• [Task to carry out]
Please output the rows starting at the line containing "This screenshot has height=709, width=664." and ending at the end of the rows as a JSON list of strings, one string per line, with blank lines skipped. Leave the pictures out of the answer.

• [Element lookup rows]
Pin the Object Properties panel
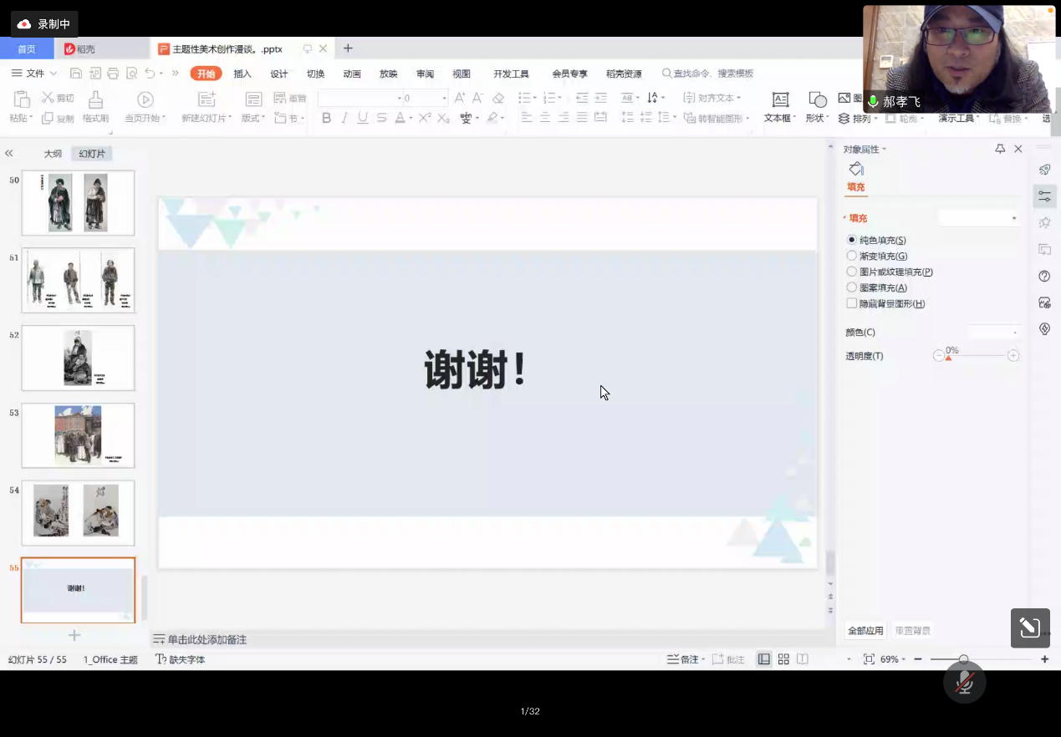 click(x=1000, y=149)
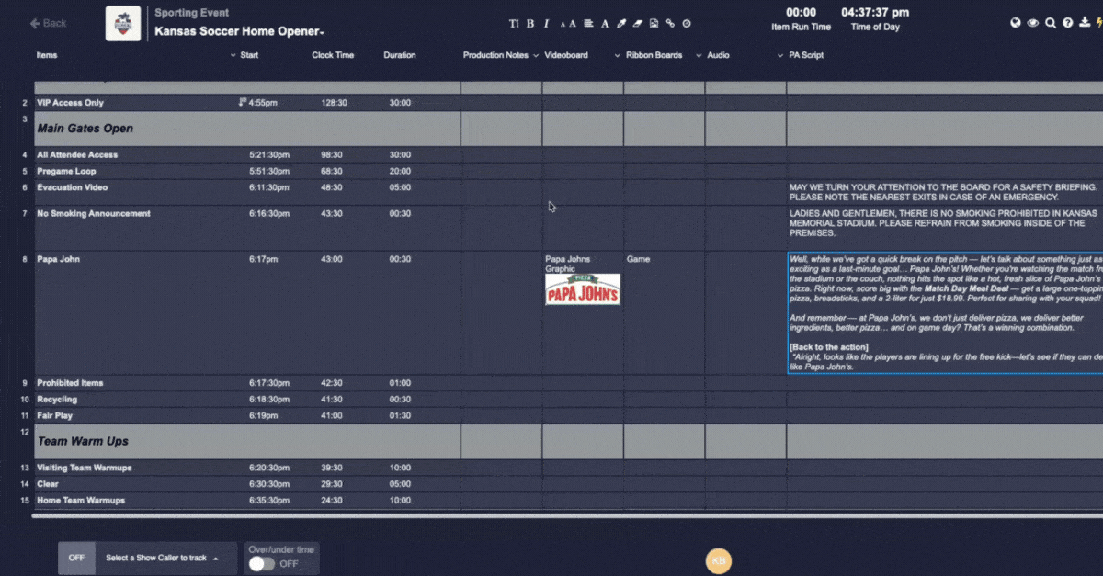The width and height of the screenshot is (1103, 576).
Task: Select the Main Gates Open section header
Action: tap(85, 129)
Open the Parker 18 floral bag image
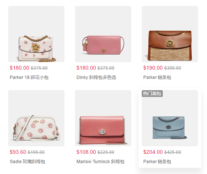The width and height of the screenshot is (207, 174). [x=36, y=34]
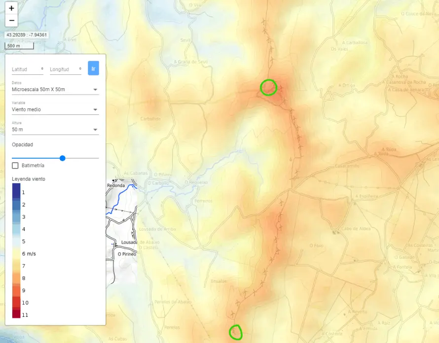Expand the Variable dropdown showing Viento medio
The image size is (439, 343).
55,109
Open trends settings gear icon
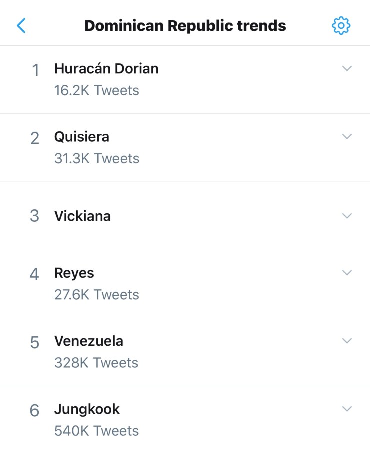The image size is (370, 454). point(341,25)
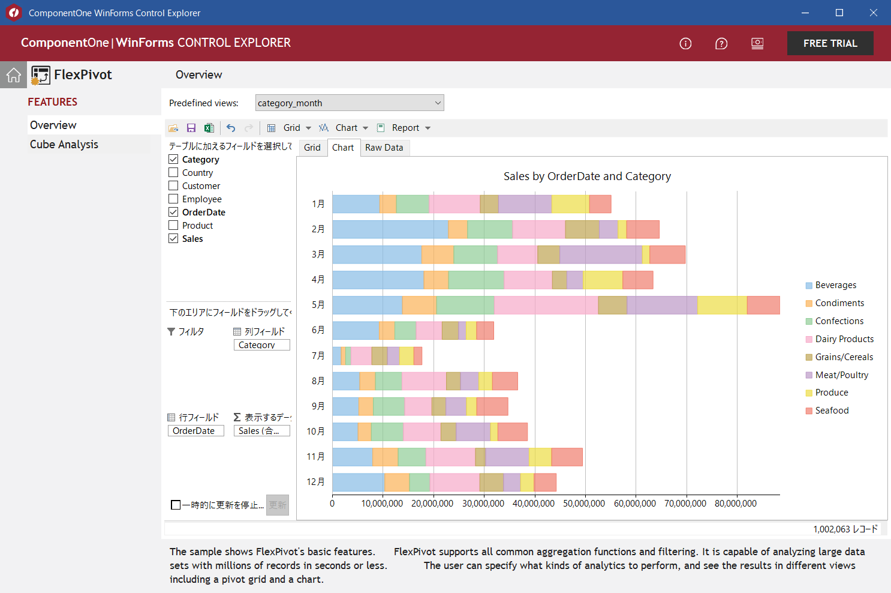Check the Product field checkbox
This screenshot has height=593, width=891.
pyautogui.click(x=173, y=225)
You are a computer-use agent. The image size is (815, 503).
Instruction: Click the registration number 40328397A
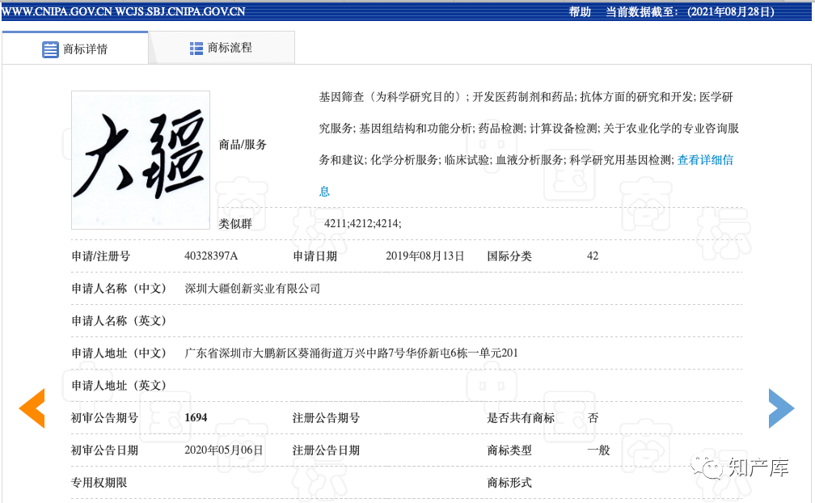click(211, 256)
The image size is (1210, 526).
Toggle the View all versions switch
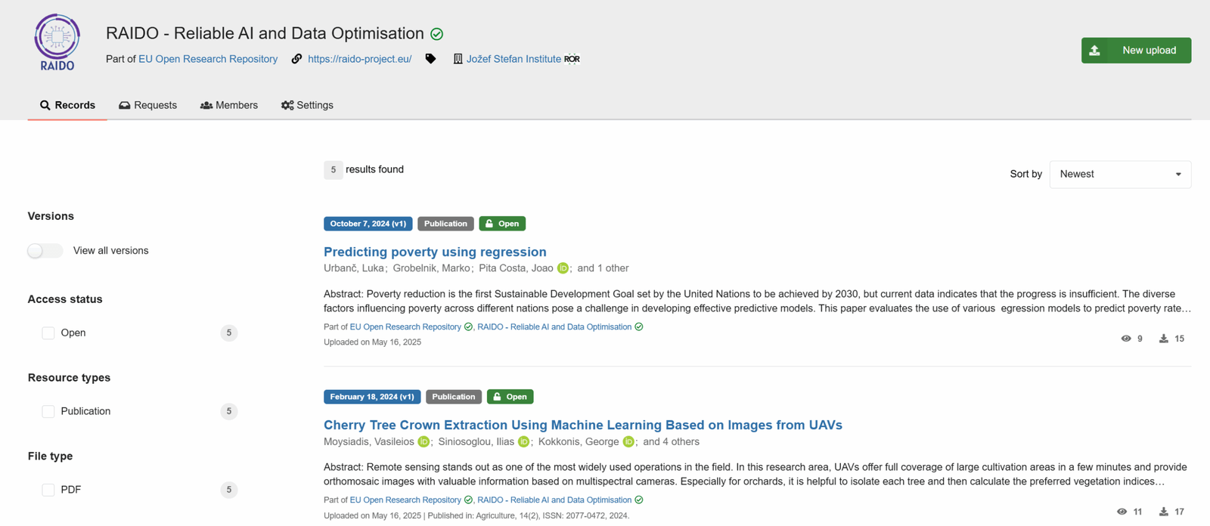click(45, 251)
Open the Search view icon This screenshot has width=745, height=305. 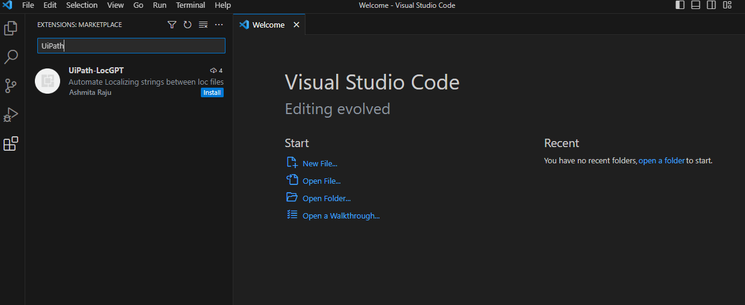coord(11,57)
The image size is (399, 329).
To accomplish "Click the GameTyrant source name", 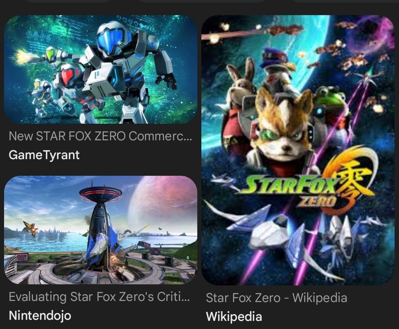I will click(x=44, y=155).
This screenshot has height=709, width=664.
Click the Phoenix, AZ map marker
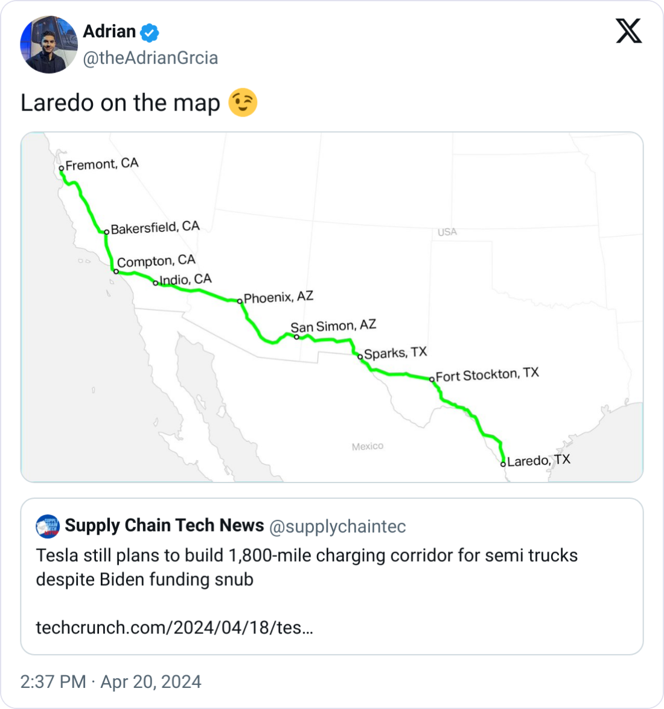[x=240, y=301]
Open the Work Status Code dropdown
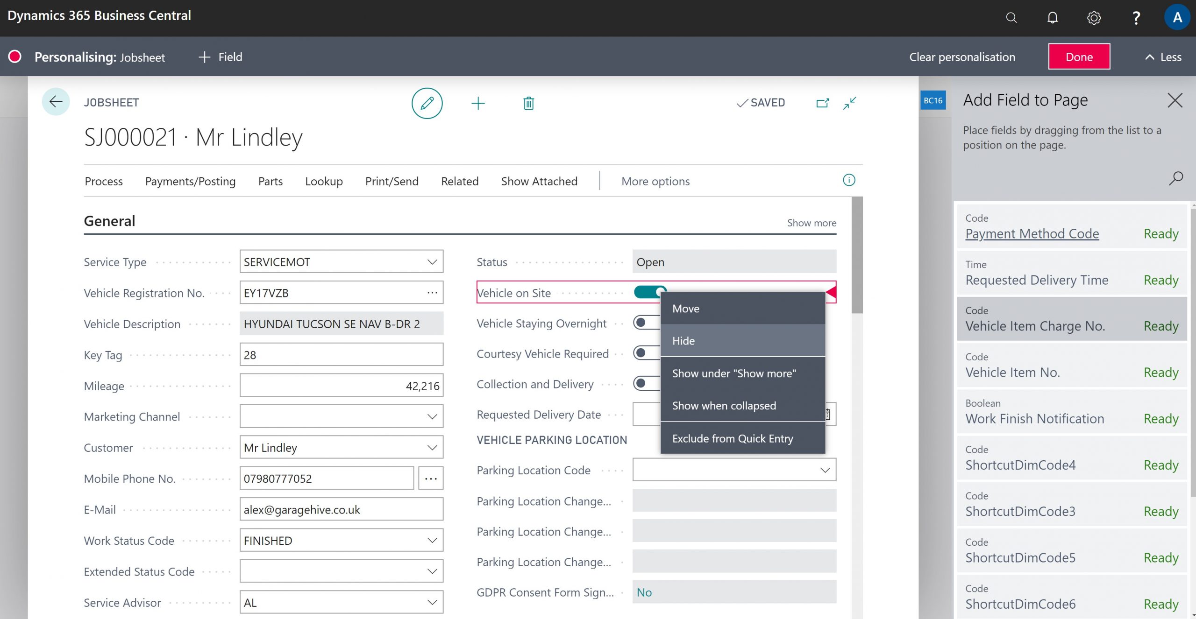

• [Right answer]
[
  "This screenshot has height=709, width=664.",
  "Click the Phoenix, AZ map marker",
  "[x=240, y=301]",
  "Open the Work Status Code dropdown"
]